The True Art of Giving

BY NAJLA AL ROSTAMANI Head of Gulf News Research Centre

Gulf News December 2001


 SINCE the establishment of the federation in 1971, the UAE has played a major part in setting up an outreach programme to countries around the world.  This policy has been based on the principle that eventually became one of the foundations of the country's foreign policy. Building bridges with the world is achieved through investment  in a number of areas ;political, economic and cultural. As the years went by, the nation gathered economic momentum, enabling it to send aid to other countries, especially those affected by disasters.


It was just a matter of working out how the aid would be allocated and handed out. It was more a logistical question  that  needed   to  be addressed, rather than a question of 'should' or 'must' the UAE be a participant in an aid effort. What governed this attitude and stance are the guidelines of the President, His Highness Sheikh Zayed bin Sultan Al Nahyan, who said,

"It is important to have an effective presence in this changing world."


The conviction is that countries like the UAE can play a role and make a difference, and that small nations in terms of geographical size and political weight can still be a part of change. One significant aspect of this belief is the fact that this has been carried out over the years in the UAE. For over 30 years, the UAE has been at the forefront of relief efforts. There is a consistent channelling of aid and the recipients have not just been disaster-hit countries or peoples. 


The UAE's involvement has taken two main forms over the years — first, aid provided in emergencies, and second, aid sent as part of an ongoing programme.This principle is based on a belief that a country such as the UAE, though small, can and should offer help within its capacity, mainly to those countries who share the UAE's Arab and Islamic identities.

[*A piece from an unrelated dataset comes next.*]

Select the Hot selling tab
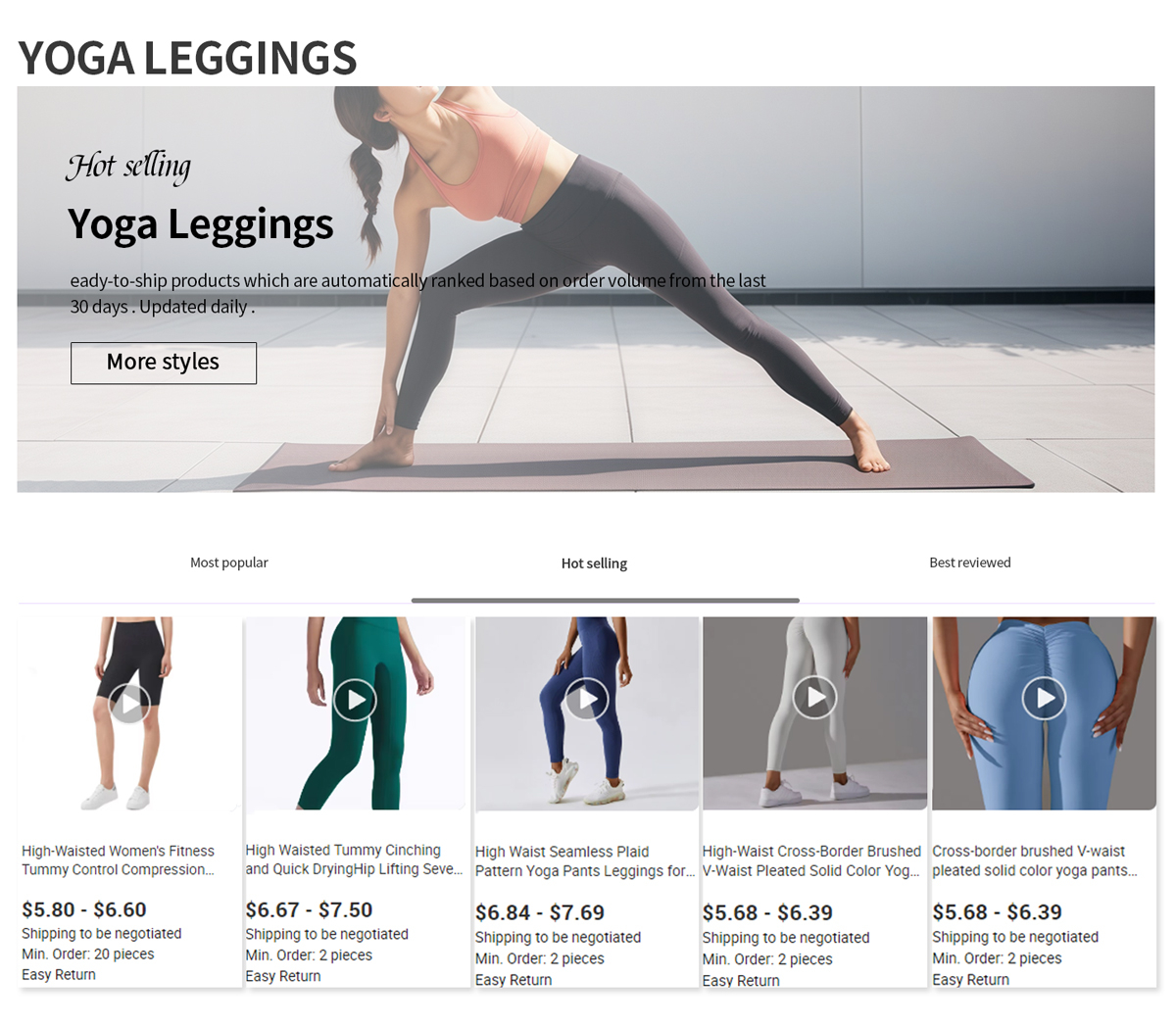Viewport: 1176px width, 1028px height. (594, 563)
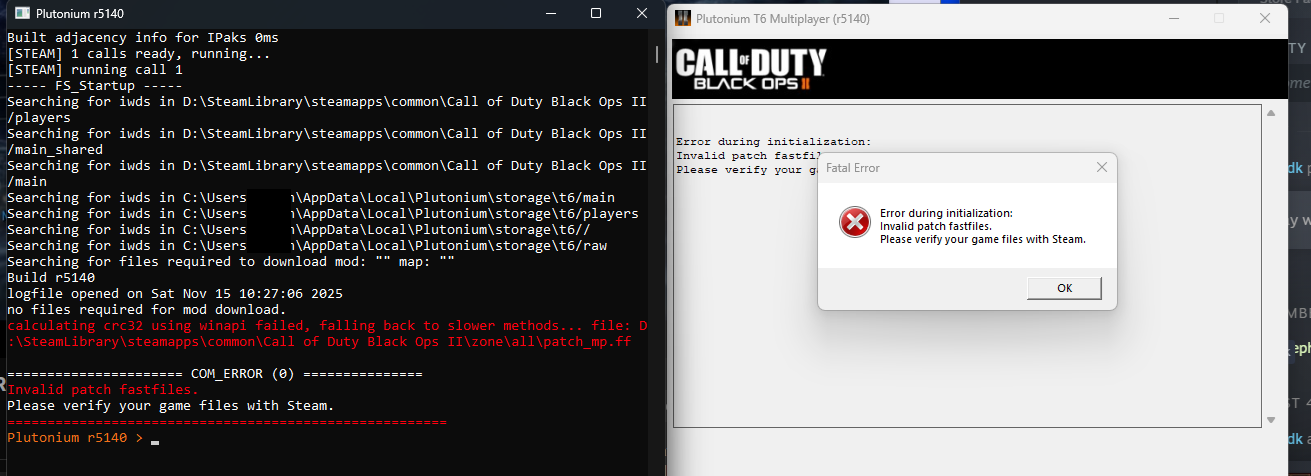Close the Plutonium T6 Multiplayer window

(x=1265, y=18)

That, however, has not limited the UAE's outreach. It has also extended help to several developing and developed countries, in keeping with its foreign policy principle of cooperation and goodwill in its dealings with other nations. The Abu Dhabi Fund for Develop­ment (ADFD) was established in 1971. The fund was to lend aid to Arab and Muslim countries to pursue their development plans. The aid would be in the form of grants, loans and technical aid, some of which was provided in long-term soft loans.